Pendant que nous faisions d’ambitieuses déclarations sur ce disque – des afficionados de rock rythmique (et je me compte parmi eux, sic) – j’ai longtemps caressé l’idée que Dangerous était le Achtung Baby de Jackson, qui présente de bien des manières un même spleen, une fébrile plongée dans la brèche. Ce ne sont pas seulement les paroles qui mettent Jackson dans cette perspective, mais une nouvelle manière d’utiliser sa voix, l’utilisation de styles musicaux nouveaux, parmi lesquels le hip-hop et une allégeance plus prononcée vis-à-vis de la musique black, passée et présente, que sur ses précédents albums. Je vois Dangerous comme un album conceptuel dans lequel Jackson explore des idées sur le postmodernisme, sur l’amour, la sexualité, la spiritualité et le futur. Avoir l’opportunité d’explorer cet album sous-estimé dans une étude livresque est très excitant.
Vers qui allez-vous vous tourner au cours du processus d’écriture ? Pourquoi ?
Mon but est d’offrir une lecture minutieuse de l’album ; de suggérer qu’une manière de le comprendre est de le rattacher à l’image publique de Jackson et au moment culturel dans lequel l’album a été produit. Vu que si peu d’analyses critiques de ce type sur Jackson ont vu le jour, j’ai vraiment envie de me concentrer [sur ce projet] à la manière de l’analyse, s'appuyant largement sur le contexte culturel, écrite par Carl Wilson dans son 33⅓, au sujet de Céline Dion. C’est mon livre préféré de la collection. Cependant, inévitablement, lorsque j’écris, je me retrouve confrontée à des questionnements auxquels seuls les musiciens ou des personnes rattachées au processus [de création] peuvent répondre. C’est arrivé l’an dernier lorsque j’écrivais un article sur Jackson pour un hors-série du Popular Music and Society : une partie de l’essai portait sur sa guitariste principale Jennifer Batten, que j’ai finalement contactée de manière à confirmer certains faits, dont celui de savoir si c’était bien MJ qui avait designé ses costumes délirants (la réponse était « oui »). Donc ça peut se reproduire ici. Joe Vogel a interrogé un grand nombre de personnes avec lesquelles Jackson a travaillé de très près pour pouvoir écrire son livre Man in the Music, et l’ingénieur du son de longue date de Jackson, Bruce Swedien, a publié un livre il y a quelques années dans lequel il détaille un grand nombre d’informations techniques intéressantes sur les sessions d’enregistrement ; beaucoup a été fait de ce côté-là.

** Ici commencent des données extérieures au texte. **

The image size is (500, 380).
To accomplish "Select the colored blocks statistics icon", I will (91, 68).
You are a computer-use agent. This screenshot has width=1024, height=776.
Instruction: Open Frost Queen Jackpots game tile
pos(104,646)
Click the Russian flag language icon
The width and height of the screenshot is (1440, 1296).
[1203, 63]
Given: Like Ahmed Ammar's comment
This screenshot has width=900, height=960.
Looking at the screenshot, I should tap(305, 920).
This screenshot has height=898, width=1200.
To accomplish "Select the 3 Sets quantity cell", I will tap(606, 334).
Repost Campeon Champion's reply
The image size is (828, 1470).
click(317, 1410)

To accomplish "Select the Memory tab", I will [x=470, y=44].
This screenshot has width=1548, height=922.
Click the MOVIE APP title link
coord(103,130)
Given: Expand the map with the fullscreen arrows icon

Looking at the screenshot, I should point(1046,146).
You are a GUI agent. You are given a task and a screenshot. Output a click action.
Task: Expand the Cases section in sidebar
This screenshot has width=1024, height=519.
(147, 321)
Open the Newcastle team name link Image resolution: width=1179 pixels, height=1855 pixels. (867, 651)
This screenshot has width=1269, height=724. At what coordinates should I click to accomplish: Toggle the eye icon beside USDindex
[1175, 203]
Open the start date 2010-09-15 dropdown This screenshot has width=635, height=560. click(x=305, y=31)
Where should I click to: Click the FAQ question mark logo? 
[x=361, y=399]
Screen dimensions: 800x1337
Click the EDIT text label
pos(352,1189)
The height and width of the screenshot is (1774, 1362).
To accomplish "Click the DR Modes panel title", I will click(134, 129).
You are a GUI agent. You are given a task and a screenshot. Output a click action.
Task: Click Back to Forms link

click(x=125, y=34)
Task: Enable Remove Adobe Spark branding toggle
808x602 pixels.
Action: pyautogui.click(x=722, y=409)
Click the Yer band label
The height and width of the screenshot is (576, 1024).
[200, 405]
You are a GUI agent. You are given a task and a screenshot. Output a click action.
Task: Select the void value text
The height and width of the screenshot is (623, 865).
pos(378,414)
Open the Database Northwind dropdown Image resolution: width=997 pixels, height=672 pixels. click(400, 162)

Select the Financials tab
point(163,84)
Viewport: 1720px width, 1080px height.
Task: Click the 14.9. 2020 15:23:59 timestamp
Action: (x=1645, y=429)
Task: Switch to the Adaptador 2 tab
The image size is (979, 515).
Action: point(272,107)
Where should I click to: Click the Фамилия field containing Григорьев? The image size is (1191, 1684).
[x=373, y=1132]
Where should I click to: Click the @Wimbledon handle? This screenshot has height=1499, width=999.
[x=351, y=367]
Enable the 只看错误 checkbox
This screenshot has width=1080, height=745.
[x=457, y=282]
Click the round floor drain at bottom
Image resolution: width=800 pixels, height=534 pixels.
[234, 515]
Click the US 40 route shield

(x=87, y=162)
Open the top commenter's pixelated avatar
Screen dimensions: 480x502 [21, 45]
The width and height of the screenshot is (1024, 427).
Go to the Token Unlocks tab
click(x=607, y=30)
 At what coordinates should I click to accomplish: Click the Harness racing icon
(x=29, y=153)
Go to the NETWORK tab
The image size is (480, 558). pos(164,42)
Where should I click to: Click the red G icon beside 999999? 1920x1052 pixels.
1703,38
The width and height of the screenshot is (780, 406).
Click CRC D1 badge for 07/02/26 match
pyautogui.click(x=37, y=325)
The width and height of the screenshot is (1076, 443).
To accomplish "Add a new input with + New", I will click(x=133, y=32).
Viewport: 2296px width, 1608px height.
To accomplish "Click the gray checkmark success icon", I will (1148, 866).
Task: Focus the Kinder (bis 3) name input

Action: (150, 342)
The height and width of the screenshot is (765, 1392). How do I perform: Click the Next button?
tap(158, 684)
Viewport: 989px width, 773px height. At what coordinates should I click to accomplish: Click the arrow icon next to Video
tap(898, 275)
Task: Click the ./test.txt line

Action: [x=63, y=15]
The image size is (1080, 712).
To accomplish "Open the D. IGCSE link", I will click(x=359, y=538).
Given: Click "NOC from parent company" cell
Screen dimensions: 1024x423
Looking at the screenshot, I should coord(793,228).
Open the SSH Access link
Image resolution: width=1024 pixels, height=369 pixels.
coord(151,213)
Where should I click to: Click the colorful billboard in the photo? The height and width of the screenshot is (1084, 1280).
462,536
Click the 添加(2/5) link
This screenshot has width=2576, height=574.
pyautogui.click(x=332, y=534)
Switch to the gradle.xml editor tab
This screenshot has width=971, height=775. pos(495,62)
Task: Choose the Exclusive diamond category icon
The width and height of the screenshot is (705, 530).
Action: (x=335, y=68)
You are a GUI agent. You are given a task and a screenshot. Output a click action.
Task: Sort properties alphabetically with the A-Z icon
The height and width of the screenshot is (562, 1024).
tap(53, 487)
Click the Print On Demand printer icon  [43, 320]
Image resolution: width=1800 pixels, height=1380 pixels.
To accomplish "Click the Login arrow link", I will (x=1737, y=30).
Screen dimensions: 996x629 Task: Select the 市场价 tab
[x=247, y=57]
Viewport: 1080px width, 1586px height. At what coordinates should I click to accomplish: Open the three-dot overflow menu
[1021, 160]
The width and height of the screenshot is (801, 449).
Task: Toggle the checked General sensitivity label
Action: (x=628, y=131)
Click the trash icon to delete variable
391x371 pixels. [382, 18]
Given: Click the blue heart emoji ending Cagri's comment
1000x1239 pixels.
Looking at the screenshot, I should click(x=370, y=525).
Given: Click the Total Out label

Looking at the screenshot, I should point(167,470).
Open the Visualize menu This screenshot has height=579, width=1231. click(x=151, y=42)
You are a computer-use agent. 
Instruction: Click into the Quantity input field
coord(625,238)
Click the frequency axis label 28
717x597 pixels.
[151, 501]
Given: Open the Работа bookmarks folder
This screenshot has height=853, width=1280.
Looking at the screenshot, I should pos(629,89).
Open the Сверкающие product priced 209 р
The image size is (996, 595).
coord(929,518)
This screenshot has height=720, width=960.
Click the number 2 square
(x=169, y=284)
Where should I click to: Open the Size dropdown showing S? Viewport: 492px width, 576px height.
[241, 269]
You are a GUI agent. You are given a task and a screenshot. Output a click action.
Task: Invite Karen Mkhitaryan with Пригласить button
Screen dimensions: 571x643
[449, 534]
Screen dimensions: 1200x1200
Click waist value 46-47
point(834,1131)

Décrivez-nous le processus à venir et le ton de votre 33⅓. Avez-vous eu des surprises? Avez-vous commencé avec une idée et finalement, vous êtes retrouvée avec une autre?
Ce qui était super de le fait d'écrire à ce sujet est que cela m'a permis de concentrer les idées qui flottaient sans but dans ma tête depuis longtemps. Je n'avais jamais pensé à Dangerous comme un album-concept avant, mais pendant que j’écrivais le sujet, pensant à l'organisation des chapitres, c’est apparu clairement. C'était aussi un article qu’Alan Light a fait dans le magazine Rolling Stone qui m'a dirigé vers cette possibilité. Il a critiqué l'ordre des titres de l'album, en commentant qu'il n'aimait pas la façon dont Jackson avait "regroupé" des chansons similaires. Il me vint soudain que les "regroupements" n’avaient de sens que, si au lieu de leur résister, ou de les trouver maladroits, on les adoptait. Ces groupes nous donnent réellement un arc narratif fascinant (vous aurez juste à lire le livre pour voir ce que je pense de l'arc !).